Benim vaziyetimi anladınız ki sizinkinden çok şiddetli iken, mâdem böyle bir Âyet-i Kerîme tedavi etti, şifa verdi; elbette Kur’ân-ı Hakîm’in eczahâne-i kudsiyesinde, umum dertlerinize şifa verecek ilaçları vardır. Eğer îman ile ona müracaat edip ve ibâdetle o ilaçları isti’mal etseniz, belinizde ve başınızdaki o ihtiyarlığın ve gamların ağır yükleri gâyet hafifleşecektir.
Bu mebhasın uzun yazılmasının sırrı ise; Merhum Abdurrahman’a ziyâde duâyı rahmet ettirmek düşüncesidir. Sizi usandırmasın. Hem sizi belki ziyâde müteellim edecek en acıklı ve nefret verip ürkütecek en dehşetli yaramı, gâyet nâhoş, elîm bir sûrette size göstermekten maksadım: Kur’ân-ı Hakîm’in kudsî tiryakı ne derece harikulâde bir ilaç ve parlak bir nur olduğunu göstermektir.

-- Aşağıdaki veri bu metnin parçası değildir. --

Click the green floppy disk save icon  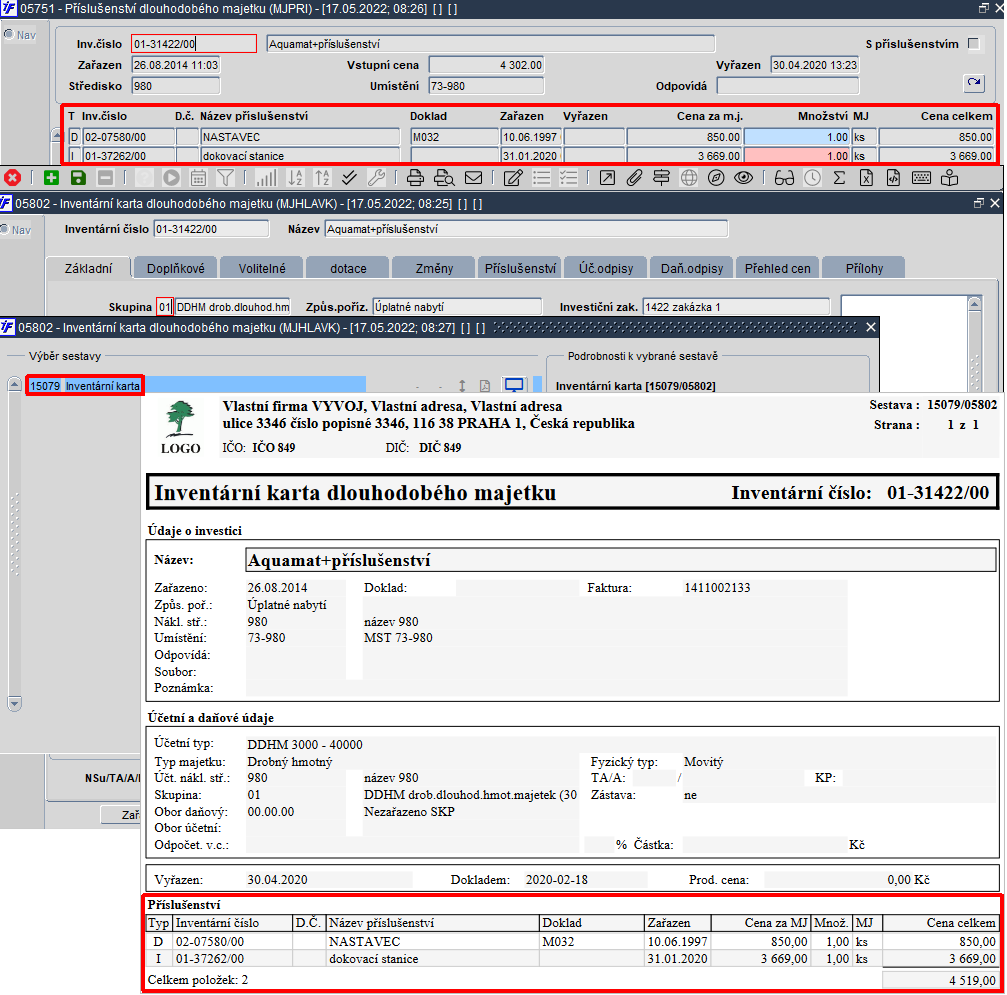pos(78,178)
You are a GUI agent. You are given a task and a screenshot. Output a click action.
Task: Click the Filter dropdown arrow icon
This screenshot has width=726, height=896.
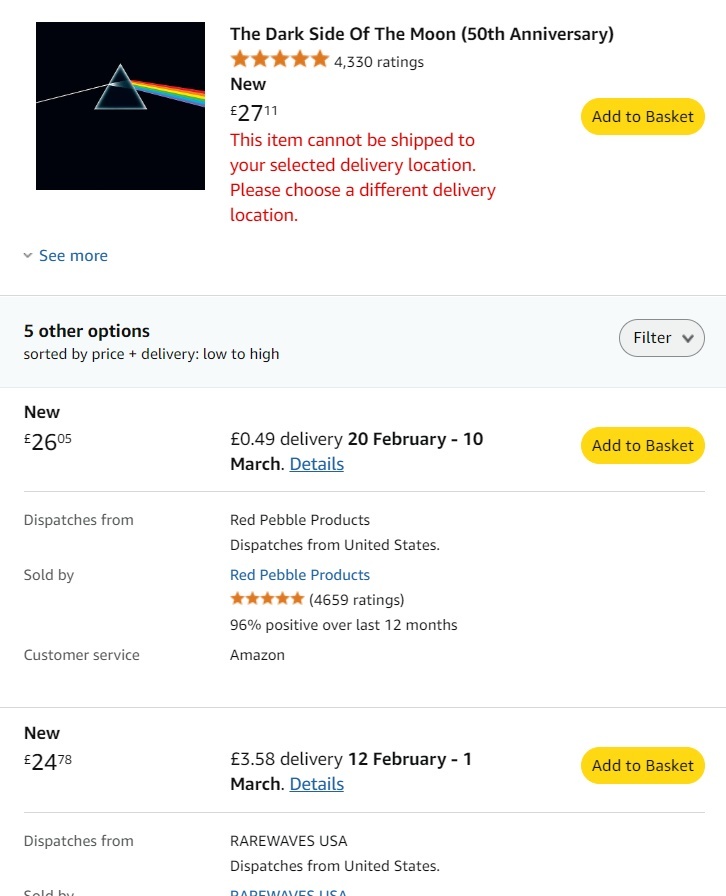click(x=688, y=338)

ON ÜÇÜNCÜ RİCA: (Hâşiye) Bu rîcada sergüzeşt-i hayatımın mühim bir levhasından bahsedeceğimden, herhalde bir derece uzun olacak. Usanmamanızı ve gücenmemenizi arzu ediyorum.Harb-i Umûmîde, Rusun esaretinden kurtulduktan sonra, İstanbulda iki üç sene Darü’lHikmet’te hizmet-i dîniye beni orada durdurdu. Sonra Kur’ân-ı Hakîm’in irşadıyla ve Gavs-ı Âzam’ın himmetiyle ve ihtiyarlığın intibahıyla İstanbuldaki hayat-ı medeniyeden usanç ve şa’şaalı hayat-ı içtimâîyeden bir nefret geldi. Dâüssıla ta’bir edilen iştiyak-ı vatan hissi beni vatanıma sevketti. Mâdem öleceğim, vatanımda öleyim diye Van’a gittim. Herşeyden evvel, Van’da Horhor denilen medresemin ziyaretine gittim. Bakdım ki; sâir Van hâneleri gibi onu da Rus istilâsında Ermeniler yakmışlardı. Van’ın meşhur kal’ası ki, dağ gibi yekpâre taştan ibârettir. Benim medresem onun tam altında ve ona tam bitişiktir. Benim terk ettiğim yedi sekiz sene evvel, o medresemdeki hakîkaten dost, kardeş, enis talebelerimin hayalleri gözümün önüne geldi. O fedakâr arkadaşlarımın bir kısmı hakîki şehid diğer bir kısmı da o musîbet yüzünden ma’nevî şehid olarak vefat etmişlerdi. Ben ağlamaktan kendimi tutamadım ve kal’anın tâ medresenin üstündeki iki minare yüksekliğinde medreseye nâzır tepesine çıktım, oturdum. Yedi sekiz sene evvelki zamana hayalen gittim. Benim hayalim kuvvetli olduğu için, beni o zamanda hayli gezdirdi. Etrafta kimse yoktu ki, beni o hayâlden çevirsin ve o zamandan çeksin. Çünkü yalnız idim. Yedi sekiz sene zarfında, gözümü açtıkça bir asır zaman geçmiş kadar bir tahavvülât görüyordum. Baktım ki benim medresemin etrafındaki şehir içi Kal’a dibi mevkii, bütün baştan aşağıya kadar yandırılmış, tahrib edilmiş. Evvelki gördüğümden şimdiki gördüğüme, güya iki yüz sene sonra dünyaya gelip, öyle hazin nazarla baktım.
-------------------------------------------------(Hâşiye): Latif bir tevâfuktur ki, bu On üçüncü Ricanın bahsettiği medrese hâdisesi on üç sene evvel oldu.